MATERIAL FOR THIS EXERCISE Start Marker

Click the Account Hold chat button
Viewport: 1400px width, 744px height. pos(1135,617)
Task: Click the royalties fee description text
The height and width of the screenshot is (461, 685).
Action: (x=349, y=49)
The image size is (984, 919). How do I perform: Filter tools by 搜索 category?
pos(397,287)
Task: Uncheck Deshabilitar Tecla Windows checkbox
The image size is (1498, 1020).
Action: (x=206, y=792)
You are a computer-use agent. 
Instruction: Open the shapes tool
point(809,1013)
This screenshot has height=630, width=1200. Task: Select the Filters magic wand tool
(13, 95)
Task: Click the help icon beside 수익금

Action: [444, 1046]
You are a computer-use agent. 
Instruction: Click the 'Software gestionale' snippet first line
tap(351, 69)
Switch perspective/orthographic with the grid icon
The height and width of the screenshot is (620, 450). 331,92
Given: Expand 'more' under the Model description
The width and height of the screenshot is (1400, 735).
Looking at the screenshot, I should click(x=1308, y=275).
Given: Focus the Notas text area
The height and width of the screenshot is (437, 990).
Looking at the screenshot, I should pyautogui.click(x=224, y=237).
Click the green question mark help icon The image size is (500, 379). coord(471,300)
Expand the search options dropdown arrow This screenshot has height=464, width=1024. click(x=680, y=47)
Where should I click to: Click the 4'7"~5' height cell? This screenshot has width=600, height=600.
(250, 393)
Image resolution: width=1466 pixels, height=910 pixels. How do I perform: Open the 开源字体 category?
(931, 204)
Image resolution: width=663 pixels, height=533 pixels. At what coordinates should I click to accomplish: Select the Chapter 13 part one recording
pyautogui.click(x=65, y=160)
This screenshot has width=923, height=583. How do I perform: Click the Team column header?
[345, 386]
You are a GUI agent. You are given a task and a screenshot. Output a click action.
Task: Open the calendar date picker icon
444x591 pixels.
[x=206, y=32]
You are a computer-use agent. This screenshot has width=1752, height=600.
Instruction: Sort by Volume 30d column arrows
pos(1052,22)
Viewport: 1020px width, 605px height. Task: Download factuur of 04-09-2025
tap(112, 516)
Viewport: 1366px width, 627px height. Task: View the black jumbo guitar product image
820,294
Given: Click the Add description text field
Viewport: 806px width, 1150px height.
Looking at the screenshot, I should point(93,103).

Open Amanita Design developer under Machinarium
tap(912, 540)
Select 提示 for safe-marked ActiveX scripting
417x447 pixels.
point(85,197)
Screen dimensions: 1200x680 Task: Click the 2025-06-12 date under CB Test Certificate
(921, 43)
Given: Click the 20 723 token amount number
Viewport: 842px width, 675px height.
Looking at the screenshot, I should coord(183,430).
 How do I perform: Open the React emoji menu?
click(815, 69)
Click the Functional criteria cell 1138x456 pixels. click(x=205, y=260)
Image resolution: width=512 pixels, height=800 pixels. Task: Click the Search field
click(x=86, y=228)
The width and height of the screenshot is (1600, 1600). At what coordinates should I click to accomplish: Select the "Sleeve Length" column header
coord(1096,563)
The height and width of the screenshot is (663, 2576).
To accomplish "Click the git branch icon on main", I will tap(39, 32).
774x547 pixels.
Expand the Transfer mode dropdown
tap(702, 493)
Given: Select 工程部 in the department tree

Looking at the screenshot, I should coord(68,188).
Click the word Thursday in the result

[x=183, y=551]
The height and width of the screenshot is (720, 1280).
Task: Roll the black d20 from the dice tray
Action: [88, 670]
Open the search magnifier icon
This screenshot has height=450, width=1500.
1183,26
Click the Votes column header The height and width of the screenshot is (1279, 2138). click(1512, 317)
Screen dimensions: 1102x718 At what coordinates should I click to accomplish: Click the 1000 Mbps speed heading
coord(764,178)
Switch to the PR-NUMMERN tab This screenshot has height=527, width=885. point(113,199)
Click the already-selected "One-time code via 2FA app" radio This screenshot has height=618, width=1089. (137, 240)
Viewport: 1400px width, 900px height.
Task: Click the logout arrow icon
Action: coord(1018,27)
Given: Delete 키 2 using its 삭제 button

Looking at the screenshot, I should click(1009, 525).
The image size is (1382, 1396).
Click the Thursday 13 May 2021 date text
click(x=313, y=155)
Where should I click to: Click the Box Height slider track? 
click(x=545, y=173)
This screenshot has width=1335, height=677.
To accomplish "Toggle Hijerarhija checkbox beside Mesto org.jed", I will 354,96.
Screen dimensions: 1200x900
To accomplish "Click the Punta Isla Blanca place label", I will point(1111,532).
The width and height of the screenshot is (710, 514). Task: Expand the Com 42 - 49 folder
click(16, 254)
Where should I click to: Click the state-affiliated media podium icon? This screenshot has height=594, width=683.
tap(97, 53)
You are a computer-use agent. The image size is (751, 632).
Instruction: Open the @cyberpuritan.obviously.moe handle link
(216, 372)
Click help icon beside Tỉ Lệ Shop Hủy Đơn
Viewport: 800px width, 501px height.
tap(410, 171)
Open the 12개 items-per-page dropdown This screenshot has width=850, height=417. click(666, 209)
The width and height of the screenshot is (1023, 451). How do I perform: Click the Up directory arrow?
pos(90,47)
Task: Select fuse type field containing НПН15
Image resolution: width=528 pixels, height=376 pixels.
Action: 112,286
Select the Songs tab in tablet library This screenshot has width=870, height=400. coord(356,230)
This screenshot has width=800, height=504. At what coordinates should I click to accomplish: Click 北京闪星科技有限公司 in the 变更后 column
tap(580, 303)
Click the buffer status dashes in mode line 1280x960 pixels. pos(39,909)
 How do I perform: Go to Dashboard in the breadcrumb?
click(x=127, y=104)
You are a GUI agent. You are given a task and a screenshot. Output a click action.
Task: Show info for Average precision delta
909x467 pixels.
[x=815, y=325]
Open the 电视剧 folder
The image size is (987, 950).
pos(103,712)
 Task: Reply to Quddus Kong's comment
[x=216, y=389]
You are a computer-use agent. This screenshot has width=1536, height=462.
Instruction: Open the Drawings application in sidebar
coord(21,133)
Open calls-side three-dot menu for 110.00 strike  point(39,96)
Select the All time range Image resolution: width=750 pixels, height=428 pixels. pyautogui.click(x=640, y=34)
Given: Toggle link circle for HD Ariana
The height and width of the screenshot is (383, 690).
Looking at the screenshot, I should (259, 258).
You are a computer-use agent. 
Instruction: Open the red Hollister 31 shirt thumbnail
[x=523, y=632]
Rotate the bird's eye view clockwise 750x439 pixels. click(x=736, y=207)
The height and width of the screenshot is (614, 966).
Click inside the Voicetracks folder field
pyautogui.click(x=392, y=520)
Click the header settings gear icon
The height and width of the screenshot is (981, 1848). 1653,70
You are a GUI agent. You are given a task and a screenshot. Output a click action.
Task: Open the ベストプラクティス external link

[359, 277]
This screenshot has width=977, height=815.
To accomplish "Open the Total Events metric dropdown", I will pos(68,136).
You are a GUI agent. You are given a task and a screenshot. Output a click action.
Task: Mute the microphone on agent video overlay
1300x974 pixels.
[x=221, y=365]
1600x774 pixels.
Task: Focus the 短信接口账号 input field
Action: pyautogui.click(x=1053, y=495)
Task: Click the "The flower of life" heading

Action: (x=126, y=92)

MATERIAL FOR THIS EXERCISE End Marker

PROBLEM DETAILS:
Copy out all of the records shown above exactly.

EXERCISE ANSWER:
Click the Account Hold chat button
Viewport: 1400px width, 744px height. pos(1135,617)
Task: Click the royalties fee description text
The height and width of the screenshot is (461, 685).
Action: (x=349, y=49)
The image size is (984, 919). How do I perform: Filter tools by 搜索 category?
pos(397,287)
Task: Uncheck Deshabilitar Tecla Windows checkbox
The image size is (1498, 1020).
Action: (x=206, y=792)
You are a computer-use agent. 
Instruction: Open the shapes tool
point(809,1013)
This screenshot has height=630, width=1200. Task: Select the Filters magic wand tool
(13, 95)
Task: Click the help icon beside 수익금

Action: [444, 1046]
You are a computer-use agent. 
Instruction: Click the 'Software gestionale' snippet first line
tap(351, 69)
Switch perspective/orthographic with the grid icon
The height and width of the screenshot is (620, 450). 331,92
Given: Expand 'more' under the Model description
The width and height of the screenshot is (1400, 735).
Looking at the screenshot, I should click(x=1308, y=275).
Given: Focus the Notas text area
The height and width of the screenshot is (437, 990).
Looking at the screenshot, I should pyautogui.click(x=224, y=237).
Click the green question mark help icon The image size is (500, 379). coord(471,300)
Expand the search options dropdown arrow This screenshot has height=464, width=1024. click(x=680, y=47)
Where should I click to: Click the 4'7"~5' height cell? This screenshot has width=600, height=600.
(250, 393)
Image resolution: width=1466 pixels, height=910 pixels. How do I perform: Open the 开源字体 category?
(931, 204)
Image resolution: width=663 pixels, height=533 pixels. At what coordinates should I click to accomplish: Select the Chapter 13 part one recording
pyautogui.click(x=65, y=160)
This screenshot has width=923, height=583. How do I perform: Click the Team column header?
[345, 386]
You are a GUI agent. You are given a task and a screenshot. Output a click action.
Task: Open the calendar date picker icon
444x591 pixels.
[x=206, y=32]
You are a computer-use agent. This screenshot has width=1752, height=600.
Instruction: Sort by Volume 30d column arrows
pos(1052,22)
Viewport: 1020px width, 605px height. Task: Download factuur of 04-09-2025
tap(112, 516)
Viewport: 1366px width, 627px height. Task: View the black jumbo guitar product image
820,294
Given: Click the Add description text field
Viewport: 806px width, 1150px height.
Looking at the screenshot, I should point(93,103).

Open Amanita Design developer under Machinarium
tap(912, 540)
Select 提示 for safe-marked ActiveX scripting
417x447 pixels.
point(85,197)
Screen dimensions: 1200x680 Task: Click the 2025-06-12 date under CB Test Certificate
(921, 43)
Given: Click the 20 723 token amount number
Viewport: 842px width, 675px height.
Looking at the screenshot, I should coord(183,430).
 How do I perform: Open the React emoji menu?
click(815, 69)
Click the Functional criteria cell 1138x456 pixels. click(x=205, y=260)
Image resolution: width=512 pixels, height=800 pixels. Task: Click the Search field
click(x=86, y=228)
The width and height of the screenshot is (1600, 1600). At what coordinates should I click to accomplish: Select the "Sleeve Length" column header
coord(1096,563)
The height and width of the screenshot is (663, 2576).
To accomplish "Click the git branch icon on main", I will tap(39, 32).
774x547 pixels.
Expand the Transfer mode dropdown
tap(702, 493)
Given: Select 工程部 in the department tree

Looking at the screenshot, I should coord(68,188).
Click the word Thursday in the result

[x=183, y=551]
The height and width of the screenshot is (720, 1280).
Task: Roll the black d20 from the dice tray
Action: [88, 670]
Open the search magnifier icon
This screenshot has height=450, width=1500.
1183,26
Click the Votes column header The height and width of the screenshot is (1279, 2138). click(1512, 317)
Screen dimensions: 1102x718 At what coordinates should I click to accomplish: Click the 1000 Mbps speed heading
coord(764,178)
Switch to the PR-NUMMERN tab This screenshot has height=527, width=885. point(113,199)
Click the already-selected "One-time code via 2FA app" radio This screenshot has height=618, width=1089. (137, 240)
Viewport: 1400px width, 900px height.
Task: Click the logout arrow icon
Action: coord(1018,27)
Given: Delete 키 2 using its 삭제 button

Looking at the screenshot, I should click(1009, 525).
The image size is (1382, 1396).
Click the Thursday 13 May 2021 date text
click(x=313, y=155)
Where should I click to: Click the Box Height slider track? 
click(x=545, y=173)
This screenshot has width=1335, height=677.
To accomplish "Toggle Hijerarhija checkbox beside Mesto org.jed", I will 354,96.
Screen dimensions: 1200x900
To accomplish "Click the Punta Isla Blanca place label", I will point(1111,532).
The width and height of the screenshot is (710, 514). Task: Expand the Com 42 - 49 folder
click(16, 254)
Where should I click to: Click the state-affiliated media podium icon? This screenshot has height=594, width=683.
tap(97, 53)
You are a computer-use agent. The image size is (751, 632).
Instruction: Open the @cyberpuritan.obviously.moe handle link
(216, 372)
Click help icon beside Tỉ Lệ Shop Hủy Đơn
Viewport: 800px width, 501px height.
tap(410, 171)
Open the 12개 items-per-page dropdown This screenshot has width=850, height=417. click(666, 209)
The width and height of the screenshot is (1023, 451). How do I perform: Click the Up directory arrow?
pos(90,47)
Task: Select fuse type field containing НПН15
Image resolution: width=528 pixels, height=376 pixels.
Action: 112,286
Select the Songs tab in tablet library This screenshot has width=870, height=400. coord(356,230)
This screenshot has width=800, height=504. At what coordinates should I click to accomplish: Click 北京闪星科技有限公司 in the 变更后 column
tap(580, 303)
Click the buffer status dashes in mode line 1280x960 pixels. pos(39,909)
 How do I perform: Go to Dashboard in the breadcrumb?
click(x=127, y=104)
You are a GUI agent. You are given a task and a screenshot. Output a click action.
Task: Show info for Average precision delta
909x467 pixels.
[x=815, y=325]
Open the 电视剧 folder
The image size is (987, 950).
pos(103,712)
 Task: Reply to Quddus Kong's comment
[x=216, y=389]
You are a computer-use agent. This screenshot has width=1536, height=462.
Instruction: Open the Drawings application in sidebar
coord(21,133)
Open calls-side three-dot menu for 110.00 strike  point(39,96)
Select the All time range Image resolution: width=750 pixels, height=428 pixels. pyautogui.click(x=640, y=34)
Given: Toggle link circle for HD Ariana
The height and width of the screenshot is (383, 690).
Looking at the screenshot, I should (259, 258).
You are a computer-use agent. 
Instruction: Open the red Hollister 31 shirt thumbnail
[x=523, y=632]
Rotate the bird's eye view clockwise 750x439 pixels. click(x=736, y=207)
The height and width of the screenshot is (614, 966).
Click inside the Voicetracks folder field
pyautogui.click(x=392, y=520)
Click the header settings gear icon
The height and width of the screenshot is (981, 1848). 1653,70
You are a GUI agent. You are given a task and a screenshot. Output a click action.
Task: Open the ベストプラクティス external link

[359, 277]
This screenshot has width=977, height=815.
To accomplish "Open the Total Events metric dropdown", I will pos(68,136).
You are a GUI agent. You are given a task and a screenshot. Output a click action.
Task: Mute the microphone on agent video overlay
1300x974 pixels.
[x=221, y=365]
1600x774 pixels.
Task: Focus the 短信接口账号 input field
Action: pyautogui.click(x=1053, y=495)
Task: Click the "The flower of life" heading

Action: (x=126, y=92)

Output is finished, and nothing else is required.